O que se faz com ela
Não existe medicamento que elimine a leucoplasia de forma fiável. O que resulta é outra coisa.
- Deixar o tabaco em todas as formas é a medida mais eficaz. Em algumas pessoas a mancha empalidece depois e desaparece ao fim de alguns meses; onde persiste, o risco de degenerar desce na mesma.
- Reduzir o álcool. Os limites aconselhados variam de país para país, mas o princípio é um só: quanto menos, melhor, e com uma mancha já presente o mais sensato é deixar por completo.
- Retirar o irritante: polir um bordo dentário afiado, ajustar ou substituir a prótese, tratar uma candidíase associada, perder o hábito de morder a bochecha.
- Observação periódica com fotografia ou medição da mancha, de poucos em poucos meses ao início e mais espaçada depois, conforme combinado com o médico.
- Remoção com bisturi, laser ou congelação, sob anestesia local e raramente geral. Recorre-se a ela quando a biópsia mostra alterações marcadas, quando a mancha está numa zona de risco ou quando se comporta de forma preocupante.
Sobre a remoção há algo que muitas vezes se esquece de avisar: não dispensa a vigilância. A mancha volta com frequência no mesmo sítio, e uma mucosa exposta durante anos ao tabaco fica vulnerável por inteiro, pelo que o tumor pode surgir também ao lado. As observações continuam depois da intervenção.

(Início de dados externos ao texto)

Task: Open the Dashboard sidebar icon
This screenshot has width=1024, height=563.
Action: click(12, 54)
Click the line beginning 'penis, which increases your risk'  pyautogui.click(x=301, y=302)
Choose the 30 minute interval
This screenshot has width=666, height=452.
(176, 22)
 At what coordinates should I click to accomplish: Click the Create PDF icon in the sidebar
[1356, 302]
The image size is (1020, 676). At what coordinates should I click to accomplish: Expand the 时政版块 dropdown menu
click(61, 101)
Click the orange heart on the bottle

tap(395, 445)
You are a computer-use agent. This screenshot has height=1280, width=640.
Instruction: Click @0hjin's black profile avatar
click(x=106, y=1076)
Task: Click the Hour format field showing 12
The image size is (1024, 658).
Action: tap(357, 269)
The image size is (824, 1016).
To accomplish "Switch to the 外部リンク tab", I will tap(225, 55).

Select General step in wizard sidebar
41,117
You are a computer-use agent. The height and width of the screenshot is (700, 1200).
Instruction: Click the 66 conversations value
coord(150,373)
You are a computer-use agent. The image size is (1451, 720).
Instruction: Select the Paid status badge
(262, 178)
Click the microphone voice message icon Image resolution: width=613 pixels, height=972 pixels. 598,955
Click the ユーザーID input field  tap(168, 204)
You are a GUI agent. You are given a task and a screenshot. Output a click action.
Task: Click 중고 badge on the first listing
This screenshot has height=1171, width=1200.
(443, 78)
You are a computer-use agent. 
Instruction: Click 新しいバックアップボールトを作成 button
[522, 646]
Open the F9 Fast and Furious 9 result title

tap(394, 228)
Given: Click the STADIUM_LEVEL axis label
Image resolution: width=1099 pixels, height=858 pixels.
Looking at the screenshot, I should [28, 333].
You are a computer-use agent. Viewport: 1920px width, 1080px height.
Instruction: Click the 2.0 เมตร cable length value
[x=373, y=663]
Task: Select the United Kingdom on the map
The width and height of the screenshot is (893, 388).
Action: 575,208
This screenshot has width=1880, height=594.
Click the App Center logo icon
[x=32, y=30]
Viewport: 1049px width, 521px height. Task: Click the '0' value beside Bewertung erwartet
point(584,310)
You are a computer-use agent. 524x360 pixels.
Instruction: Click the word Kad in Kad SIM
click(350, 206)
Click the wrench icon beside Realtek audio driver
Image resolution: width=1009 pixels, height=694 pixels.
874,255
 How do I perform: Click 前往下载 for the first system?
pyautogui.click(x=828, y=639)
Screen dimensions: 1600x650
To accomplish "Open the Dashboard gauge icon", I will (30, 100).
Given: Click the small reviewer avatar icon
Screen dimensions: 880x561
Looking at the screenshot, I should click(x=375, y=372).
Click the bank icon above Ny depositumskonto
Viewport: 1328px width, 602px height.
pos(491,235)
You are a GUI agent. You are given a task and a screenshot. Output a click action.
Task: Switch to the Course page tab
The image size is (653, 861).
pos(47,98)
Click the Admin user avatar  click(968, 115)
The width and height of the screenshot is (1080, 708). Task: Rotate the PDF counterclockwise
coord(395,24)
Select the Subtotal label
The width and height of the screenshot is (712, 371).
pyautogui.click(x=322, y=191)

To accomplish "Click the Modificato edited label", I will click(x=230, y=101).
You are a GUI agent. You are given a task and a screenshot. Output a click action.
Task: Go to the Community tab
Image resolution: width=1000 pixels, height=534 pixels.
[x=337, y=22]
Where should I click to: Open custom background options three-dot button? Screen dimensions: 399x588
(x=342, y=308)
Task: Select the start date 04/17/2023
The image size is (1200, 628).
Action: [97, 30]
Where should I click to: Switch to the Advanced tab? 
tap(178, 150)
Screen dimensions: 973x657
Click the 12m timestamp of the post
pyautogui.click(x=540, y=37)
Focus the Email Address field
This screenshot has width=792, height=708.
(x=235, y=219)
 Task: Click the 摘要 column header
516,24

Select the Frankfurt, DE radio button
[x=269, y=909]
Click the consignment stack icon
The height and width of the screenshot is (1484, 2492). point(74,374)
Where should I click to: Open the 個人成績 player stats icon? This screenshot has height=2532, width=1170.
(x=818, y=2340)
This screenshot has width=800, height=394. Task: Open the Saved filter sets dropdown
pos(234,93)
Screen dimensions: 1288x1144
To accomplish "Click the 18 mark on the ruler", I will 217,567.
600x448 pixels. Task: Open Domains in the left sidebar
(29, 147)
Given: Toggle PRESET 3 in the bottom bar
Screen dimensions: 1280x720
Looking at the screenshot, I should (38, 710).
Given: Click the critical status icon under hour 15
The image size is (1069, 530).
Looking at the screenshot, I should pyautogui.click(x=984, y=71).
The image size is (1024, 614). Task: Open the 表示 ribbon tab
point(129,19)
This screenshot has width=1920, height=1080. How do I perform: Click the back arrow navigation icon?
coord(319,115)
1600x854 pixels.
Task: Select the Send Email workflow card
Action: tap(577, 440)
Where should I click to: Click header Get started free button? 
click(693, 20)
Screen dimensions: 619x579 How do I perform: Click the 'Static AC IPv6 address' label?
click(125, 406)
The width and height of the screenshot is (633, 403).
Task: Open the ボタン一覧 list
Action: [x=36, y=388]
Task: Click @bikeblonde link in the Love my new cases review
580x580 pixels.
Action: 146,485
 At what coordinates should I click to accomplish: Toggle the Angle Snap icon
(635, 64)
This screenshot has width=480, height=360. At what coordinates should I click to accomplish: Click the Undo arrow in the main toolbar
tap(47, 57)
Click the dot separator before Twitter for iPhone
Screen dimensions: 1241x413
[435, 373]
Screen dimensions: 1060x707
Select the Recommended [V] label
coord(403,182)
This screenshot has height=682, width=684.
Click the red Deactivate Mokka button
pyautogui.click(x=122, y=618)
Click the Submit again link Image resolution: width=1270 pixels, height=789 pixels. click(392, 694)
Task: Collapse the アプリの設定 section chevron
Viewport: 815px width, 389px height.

Ajuda igualmente o cuidado corrente com a boca: escovar os dentes e os espaços entre eles, tratar as cáries, ir com regularidade ao médico dentista, comer de forma variada com bastante fruta e legumes. Nada disto cura a mancha, mas retira irritação a mais e aumenta a hipótese de uma alteração ser notada a tempo.
A leucoplasia pilosa é outra história
Apesar do nome parecido, trata-se de coisa completamente diferente. É causada pelo vírus de Epstein-Barr, o mesmo da mononucleose infeciosa, e manifesta-se apenas quando as defesas estão enfraquecidas.
Apresenta-se como faixas brancas pregueadas, como que estriadas ou peludas, na maioria das vezes nos bordos laterais da língua. São indolores, não se raspam e, ao contrário da leucoplasia comum, não se transformam em cancro.
Muito mais importante é outra coisa: a leucoplasia pilosa avisa que algo não está bem com a imunidade. Surge na infeção por VIH, incluindo a ainda não diagnosticada, depois de um transplante de órgão, durante tratamentos que travam as defesas e em algumas doenças do sangue. Encontrá-la é motivo para investigar e apurar a causa, não para untar a língua. A mancha em si não costuma exigir tratamento; se incomodar prescrevem-se antivíricos, mas o resultado de fundo vem da recuperação das defesas.
Consulta em linha
A consulta à distância é útil na fase em que não se percebe a quem recorrer nem quão urgente é. A partir de uma descrição e de uma fotografia o médico orienta se o que se vê parece um fungo, uma roçadura ou uma mancha que exige biópsia, e explica o que perguntar ao médico dentista e porque não convém aceitar um vago «vamos vigiando» sem observação. A mesma conversa serve para interpretar um relatório de biópsia já emitido e para traçar um plano de cessação tabágica, que nesta situação pesa mais no desfecho do que qualquer procedimento.
Procure atendimento presencial e sem adiar se a mancha endureceu, sangra ou ulcerou, se há uma ferida que não sara, se o lábio ou a língua ficou dormente, se um dente abanou, se engolir se tornou difícil ou se surgiu um caroço no pescoço. Isso observa-se e biopsa-se apenas presencialmente.
Este material tem fins informativos e não substitui a consulta médica.